EU: Officials Urge Policy Based On Energy Economics, Not Politics

  • By Ahto Lobjakas
European Union policymakers face a growing number of options about how they will receive future oil and gas deliveries from Russia and Central Asia. RFE/RL correspondent Ahto Lobjakas attended an energy conference this week in Brussels. He reports officials are urging the EU to base its energy decisions on commercial grounds rather than on political or strategic considerations.

Brussels, 27 October 2000 (RFE/RL) -- European Union policymakers face a number of difficult decisions in sorting out future suppliers and delivery routes for oil and gas coming from Russia and Central Asia.

Europe is a main consumer of energy from the region and the EU is being courted by a number of countries putting themselves forward as the best suppliers of energy or as offering the most practical transit routes.

A special conference is taking place in Brussels this week to promote a pipeline from the Romanian Black Sea port of Constantsa to the Adriatic Sea through Serbia and Croatia. The conference features participants from Romania, Hungary, Slovakia, Bulgaria, and Ukraine. All these countries are vying to be considered as part of the transit routes so that they can earn valuable transit fees.

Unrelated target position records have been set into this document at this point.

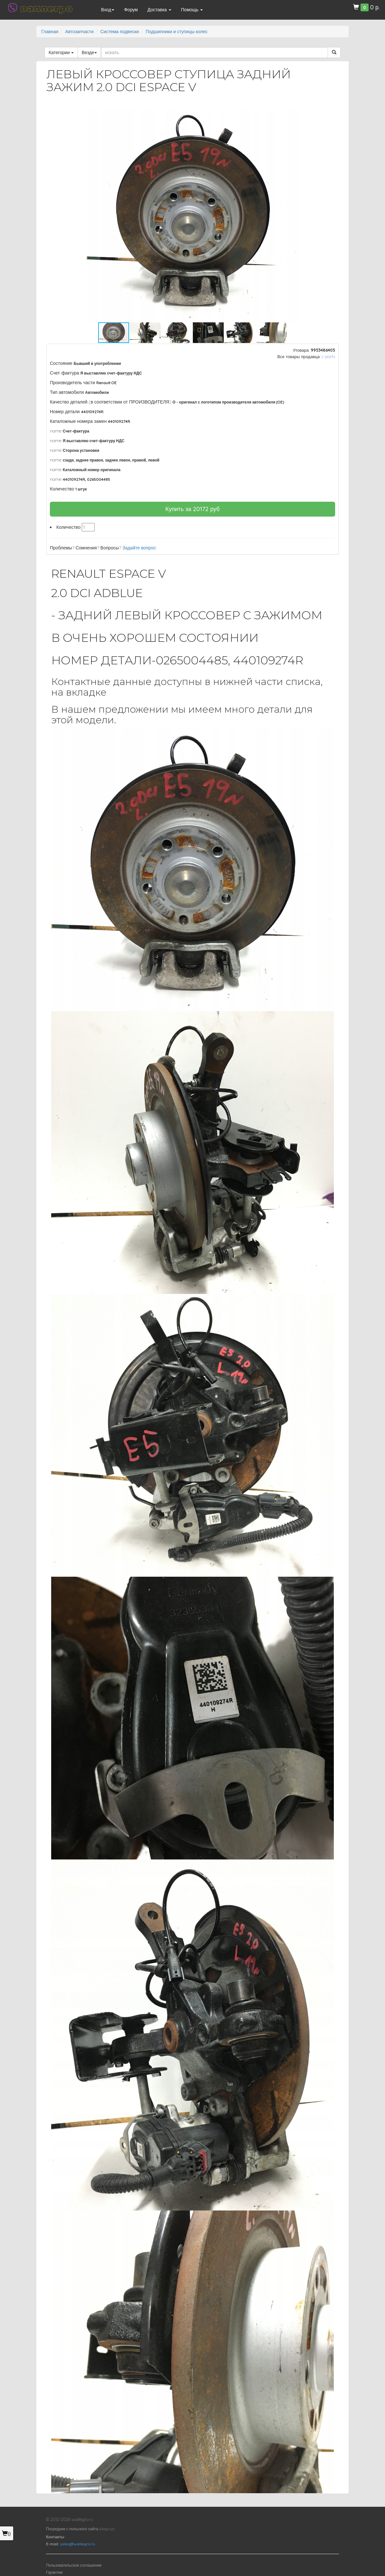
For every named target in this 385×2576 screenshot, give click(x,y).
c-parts (328, 356)
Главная (49, 31)
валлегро (46, 8)
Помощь (192, 10)
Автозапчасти (79, 31)
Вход (108, 10)
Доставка (159, 10)
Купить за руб (192, 509)
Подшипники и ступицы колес (176, 31)
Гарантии (54, 2572)
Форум (131, 10)
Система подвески (119, 31)
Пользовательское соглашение (74, 2565)
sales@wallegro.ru (77, 2544)
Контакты (55, 2536)
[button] (328, 115)
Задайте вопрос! (139, 548)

In the past, the EU may have tried to balance economics and politics in deciding which routes to favor. But the head of the EU's INOGATE energy transit program, Faouri Bensarsa, says any future decisions should made on strictly commercial grounds:

"I would not suggest [to] you today and tomorrow to spend your time by doing politics. I would not suggest [to] you to spend figures and to spend time and to spend effort by trying to put again on the same scheme pipelines through country 'A' and country 'B,' and [a] route for the North and [a] route for the South. Forget about this."

Bensarsa says decisions must be made from a business-like point of view. He says this means the EU should first look at where the oil (or gas) is located and where the potential consumers are. Only then, should it draw up plans for how to transport the oil (or gas).

One of the main political dilemmas facing the EU involves Russia, which is planning a pipeline to bypass Ukraine and run instead through EU-candidate state Poland. The plan has drawn protests from Polish officials who don't want to upset neighboring Ukraine.

Russia also says it would like the EU to drop support for the planned Baku-Ceyhan pipeline via Georgia and Turkey. That pipeline, favored by the United States, would cut Russia out of the transit of much of Azerbaijani oil.

Efforts to de-politicize the EU's energy policy were reinforced by a separate gathering that took place in Brussels yesterday: the fourth round of negotiations of the Energy Charter Treaty.

The Energy Charter was founded in 1994 at the EU's initiative to coordinate energy transit after the collapse of the Communist bloc. Its main aims, according to one view, is to provide Western companies with investment opportunities in Eastern Europe and the former Soviet Union and to look after the energy security requirements of Western Europe. The charter has 51 signatories but is not ratified by Russia or the United States.

Valeri Sorokin, the deputy chairman of the energy charter, says he favors an approach where commercial viability is the key factor in determining transit routes. And he says this emphasis on commercial viability may even go as far as to limit the rights of transit countries to control the energy that passes through their territories.

"The idea is to [also] strengthen those provisions of the treaty and to develop them to the extent to which it will make it difficult for the transiting country to obstruct the construction of new facilities which can be used for [the] transit of energy, if it is not justified from the economic point of view."

This approach, if adopted by the majority of Energy Charter members, would go a considerable way toward cutting politics out of energy transit. On the other hand, it could also leave the transit countries at the mercy of calculations of commercial viability in which they have little or no say.